『永遠の夫』美人妻と寝取られ亭主、不倫男の奇妙な三角関係 後期ドストエフスキーの名作中編小説

ドストエフスキー作品

後期ドストエフスキーの名作中編小説『永遠の夫』概要とあらすじ

『永遠の夫』は1870年に発表された長編小説です。

私が読んだのは新潮社出版の千種堅訳の『永遠の夫』です。

早速裏表紙のあらすじを見ていきましょう。

生涯ただただ〝夫〟であるにすぎない男、妻はつぎつぎに愛人を替えていくのに、その妻にしがみついているしか能のない〝永遠の夫〟トルソーツキイの物語。妻に裏切られながらも、その妻の死後、帽子に正体不明の喪章をつけて登場するトルソーツキイの、屈辱に甘んじながら演ずる滑稽な言動―卑屈な忍従と根強い復讐心、かぎりない信頼と反撥に揺れ動く深層心理を照射した名編。

新潮社出版 千種堅訳『永遠の夫』裏表紙

今作の主人公は若い伊達男ヴェリチャーニノフ。彼は女性にモテるタイプの青年で、今はちょっとした厄介な訴訟に巻き込まれ日々忙しなく過ごしていました。

そんな彼の前にある日奇妙な男が現れます。

それが「永遠の夫」トルソーツキイ。

そこから伊達男と「永遠の夫」の奇妙な物語が始まっていくのです。

さて、「永遠の夫」というと、ずっと愛していられる理想の男性像のような印象も受けてしまいますが、実はこの作品においてはまったく逆で、「永遠の夫」とは男をとっかえひっかえしている不倫妻の夫のことで、「生涯ただただ夫であることに終始し、「ちょうど太陽が輝かずにはいられないように、妻に不貞をされずにはすまない」、そういう人物のことをいいます。

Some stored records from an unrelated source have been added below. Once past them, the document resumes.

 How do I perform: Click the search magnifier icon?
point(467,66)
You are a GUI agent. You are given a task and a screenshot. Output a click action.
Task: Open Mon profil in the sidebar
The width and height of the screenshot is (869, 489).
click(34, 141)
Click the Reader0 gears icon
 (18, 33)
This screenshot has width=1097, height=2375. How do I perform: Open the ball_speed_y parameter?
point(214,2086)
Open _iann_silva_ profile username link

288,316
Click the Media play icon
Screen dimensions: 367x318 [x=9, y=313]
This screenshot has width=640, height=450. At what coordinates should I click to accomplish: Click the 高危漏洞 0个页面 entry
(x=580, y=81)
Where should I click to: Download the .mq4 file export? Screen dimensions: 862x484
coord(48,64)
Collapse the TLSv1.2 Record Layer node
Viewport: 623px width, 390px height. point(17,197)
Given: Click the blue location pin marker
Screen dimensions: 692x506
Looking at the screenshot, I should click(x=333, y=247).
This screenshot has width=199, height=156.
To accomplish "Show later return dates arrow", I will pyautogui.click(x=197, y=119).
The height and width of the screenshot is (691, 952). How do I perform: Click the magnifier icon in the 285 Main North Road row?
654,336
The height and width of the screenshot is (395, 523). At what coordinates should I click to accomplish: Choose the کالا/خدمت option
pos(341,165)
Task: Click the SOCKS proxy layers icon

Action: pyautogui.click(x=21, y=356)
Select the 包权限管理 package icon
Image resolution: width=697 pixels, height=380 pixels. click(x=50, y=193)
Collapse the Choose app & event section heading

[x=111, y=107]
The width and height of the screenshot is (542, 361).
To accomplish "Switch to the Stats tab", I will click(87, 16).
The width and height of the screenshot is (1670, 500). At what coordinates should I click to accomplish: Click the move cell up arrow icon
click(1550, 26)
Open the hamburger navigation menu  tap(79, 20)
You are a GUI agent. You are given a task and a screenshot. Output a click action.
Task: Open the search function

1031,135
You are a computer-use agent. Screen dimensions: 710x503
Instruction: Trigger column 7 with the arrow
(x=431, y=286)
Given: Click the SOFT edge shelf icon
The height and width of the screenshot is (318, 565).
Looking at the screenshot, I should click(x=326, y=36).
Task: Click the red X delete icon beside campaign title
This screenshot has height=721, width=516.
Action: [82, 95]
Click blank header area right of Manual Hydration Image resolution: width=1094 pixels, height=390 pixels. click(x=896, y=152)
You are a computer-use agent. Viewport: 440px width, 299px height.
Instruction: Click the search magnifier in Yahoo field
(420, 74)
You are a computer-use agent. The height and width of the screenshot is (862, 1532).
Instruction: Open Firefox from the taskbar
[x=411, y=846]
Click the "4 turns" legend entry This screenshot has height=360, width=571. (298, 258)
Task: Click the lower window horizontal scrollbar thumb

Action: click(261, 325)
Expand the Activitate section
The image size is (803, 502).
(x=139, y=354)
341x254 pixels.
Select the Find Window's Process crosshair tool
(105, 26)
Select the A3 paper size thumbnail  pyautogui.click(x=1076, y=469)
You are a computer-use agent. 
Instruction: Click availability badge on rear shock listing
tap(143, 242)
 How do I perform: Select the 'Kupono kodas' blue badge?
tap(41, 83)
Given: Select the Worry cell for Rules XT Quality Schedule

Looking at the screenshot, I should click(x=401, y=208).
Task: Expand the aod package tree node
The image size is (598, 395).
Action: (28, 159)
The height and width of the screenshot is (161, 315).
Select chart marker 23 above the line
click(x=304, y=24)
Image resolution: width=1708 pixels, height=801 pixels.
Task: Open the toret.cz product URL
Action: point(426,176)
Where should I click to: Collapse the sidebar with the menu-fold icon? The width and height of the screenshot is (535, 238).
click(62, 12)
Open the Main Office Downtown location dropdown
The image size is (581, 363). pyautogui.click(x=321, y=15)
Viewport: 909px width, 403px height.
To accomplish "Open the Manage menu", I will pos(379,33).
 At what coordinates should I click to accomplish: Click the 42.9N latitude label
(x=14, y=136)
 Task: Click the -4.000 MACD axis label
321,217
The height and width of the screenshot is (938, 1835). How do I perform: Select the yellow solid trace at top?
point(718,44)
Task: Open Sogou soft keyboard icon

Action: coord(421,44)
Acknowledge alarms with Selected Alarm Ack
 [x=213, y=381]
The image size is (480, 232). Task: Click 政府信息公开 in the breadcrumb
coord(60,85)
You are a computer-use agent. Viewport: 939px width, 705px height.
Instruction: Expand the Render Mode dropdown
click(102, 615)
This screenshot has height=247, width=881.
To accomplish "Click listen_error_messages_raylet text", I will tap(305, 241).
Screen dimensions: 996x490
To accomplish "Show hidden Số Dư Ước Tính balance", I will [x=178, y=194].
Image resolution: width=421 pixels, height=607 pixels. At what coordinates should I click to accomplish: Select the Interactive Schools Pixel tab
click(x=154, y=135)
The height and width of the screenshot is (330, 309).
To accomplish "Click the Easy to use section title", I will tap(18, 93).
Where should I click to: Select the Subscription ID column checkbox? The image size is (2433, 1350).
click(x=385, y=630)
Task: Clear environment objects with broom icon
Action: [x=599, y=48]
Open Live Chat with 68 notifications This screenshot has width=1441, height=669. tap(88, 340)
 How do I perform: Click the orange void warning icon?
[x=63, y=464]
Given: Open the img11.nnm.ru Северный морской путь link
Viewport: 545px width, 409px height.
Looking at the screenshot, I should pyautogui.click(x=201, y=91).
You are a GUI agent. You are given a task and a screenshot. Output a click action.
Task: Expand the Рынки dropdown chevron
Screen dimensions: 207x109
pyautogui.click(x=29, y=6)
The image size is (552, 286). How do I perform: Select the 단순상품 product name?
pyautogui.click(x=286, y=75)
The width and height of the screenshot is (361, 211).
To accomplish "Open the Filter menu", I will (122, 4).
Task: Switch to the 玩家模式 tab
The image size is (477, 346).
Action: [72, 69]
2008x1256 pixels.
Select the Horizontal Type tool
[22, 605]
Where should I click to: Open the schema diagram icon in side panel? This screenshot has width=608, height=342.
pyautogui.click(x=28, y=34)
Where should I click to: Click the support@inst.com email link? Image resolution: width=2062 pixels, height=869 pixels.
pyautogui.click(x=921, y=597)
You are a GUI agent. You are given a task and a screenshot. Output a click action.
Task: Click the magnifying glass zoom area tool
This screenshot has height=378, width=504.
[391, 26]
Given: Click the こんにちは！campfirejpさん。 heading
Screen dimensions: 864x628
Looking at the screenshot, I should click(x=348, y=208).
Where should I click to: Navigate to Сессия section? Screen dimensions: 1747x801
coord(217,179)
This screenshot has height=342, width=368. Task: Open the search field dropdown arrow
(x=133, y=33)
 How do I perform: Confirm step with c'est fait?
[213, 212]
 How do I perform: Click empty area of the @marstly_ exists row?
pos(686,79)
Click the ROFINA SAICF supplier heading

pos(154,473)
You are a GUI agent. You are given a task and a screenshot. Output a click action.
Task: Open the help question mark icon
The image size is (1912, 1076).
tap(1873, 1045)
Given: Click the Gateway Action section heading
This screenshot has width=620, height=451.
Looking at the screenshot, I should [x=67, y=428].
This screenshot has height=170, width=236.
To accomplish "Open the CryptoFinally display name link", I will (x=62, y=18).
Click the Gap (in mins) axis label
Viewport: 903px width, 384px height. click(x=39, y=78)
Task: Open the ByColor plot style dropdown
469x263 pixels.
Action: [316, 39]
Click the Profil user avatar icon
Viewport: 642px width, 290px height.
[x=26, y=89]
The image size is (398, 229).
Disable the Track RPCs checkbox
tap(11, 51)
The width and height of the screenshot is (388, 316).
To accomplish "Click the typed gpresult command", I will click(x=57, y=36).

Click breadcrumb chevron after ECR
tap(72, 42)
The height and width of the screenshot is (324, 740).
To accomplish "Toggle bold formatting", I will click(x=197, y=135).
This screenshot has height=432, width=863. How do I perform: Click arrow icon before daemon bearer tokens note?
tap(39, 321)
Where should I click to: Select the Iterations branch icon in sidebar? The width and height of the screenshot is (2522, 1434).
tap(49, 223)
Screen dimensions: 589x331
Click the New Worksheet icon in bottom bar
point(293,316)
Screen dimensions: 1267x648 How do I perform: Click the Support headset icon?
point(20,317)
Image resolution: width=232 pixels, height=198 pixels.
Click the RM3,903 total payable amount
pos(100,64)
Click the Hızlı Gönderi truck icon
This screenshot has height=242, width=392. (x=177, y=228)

「永遠の夫」トルソーツキイはお人好しでおめでたい人間で、妻を信じ切っていました。しかしその妻はそれをいいことに不倫に耽ります。

「永遠の夫」はそんな妻の不貞に気づくこともなく快活に暮らしています。

しかしその妻が若くして亡くなると、残された手紙から彼の目の前に不貞の事実が現れます。そこから彼の奇妙な行動が始まっていきます。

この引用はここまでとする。